Many such companies see restricted stock units (RSUs) instead of stock options as part of the solution. It can be a smart move—but only if done at the right time, with a clear sense of the potential pitfalls. We prepared this explainer with help from compensation experts at Sequoia, as well as actual scenarios that have emerged within our portfolio. We’ll walk you through the basics of RSUs: what they are, how they differ from stock options, and what type of companies might offer them. We’ll briefly cover common questions your employees may have. Then we’ll explore some real-world questions company leaders should think through before making a switch.

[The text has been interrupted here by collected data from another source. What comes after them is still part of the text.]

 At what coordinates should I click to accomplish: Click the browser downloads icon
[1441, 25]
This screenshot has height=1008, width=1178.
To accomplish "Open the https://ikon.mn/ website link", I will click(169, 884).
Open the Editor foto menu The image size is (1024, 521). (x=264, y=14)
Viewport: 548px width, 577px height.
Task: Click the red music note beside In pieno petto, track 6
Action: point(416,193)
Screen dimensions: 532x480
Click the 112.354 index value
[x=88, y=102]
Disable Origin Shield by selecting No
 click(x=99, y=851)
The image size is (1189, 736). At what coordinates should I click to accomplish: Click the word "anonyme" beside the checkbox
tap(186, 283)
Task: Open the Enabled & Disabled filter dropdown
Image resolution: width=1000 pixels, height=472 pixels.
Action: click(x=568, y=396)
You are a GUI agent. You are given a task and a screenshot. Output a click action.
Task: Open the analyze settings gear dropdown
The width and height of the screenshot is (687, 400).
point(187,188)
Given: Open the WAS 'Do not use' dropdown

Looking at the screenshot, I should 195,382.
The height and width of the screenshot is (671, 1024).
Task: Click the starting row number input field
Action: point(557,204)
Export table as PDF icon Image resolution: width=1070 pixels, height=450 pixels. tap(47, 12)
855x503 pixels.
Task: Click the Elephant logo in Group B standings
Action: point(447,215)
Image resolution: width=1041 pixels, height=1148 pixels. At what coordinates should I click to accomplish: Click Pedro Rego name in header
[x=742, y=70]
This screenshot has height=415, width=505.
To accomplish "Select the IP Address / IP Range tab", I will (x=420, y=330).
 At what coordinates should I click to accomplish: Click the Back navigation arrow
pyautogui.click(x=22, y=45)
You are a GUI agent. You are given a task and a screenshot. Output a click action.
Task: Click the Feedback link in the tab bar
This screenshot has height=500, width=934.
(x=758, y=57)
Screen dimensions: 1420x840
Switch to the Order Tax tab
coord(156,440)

Let’s start with the basics.
What is an RSU?
A restricted stock unit (RSU) is basically a promise to grant someone a given number of shares in a company at a certain time—or when certain conditions are met. Typically, RSUs are either time-bound, linked to performance, or both. So a new hire’s RSUs might vest in tranches every year for five years. Or a long-time employee might be granted a chunk of RSUs that vest when the company hits a specific revenue milestone.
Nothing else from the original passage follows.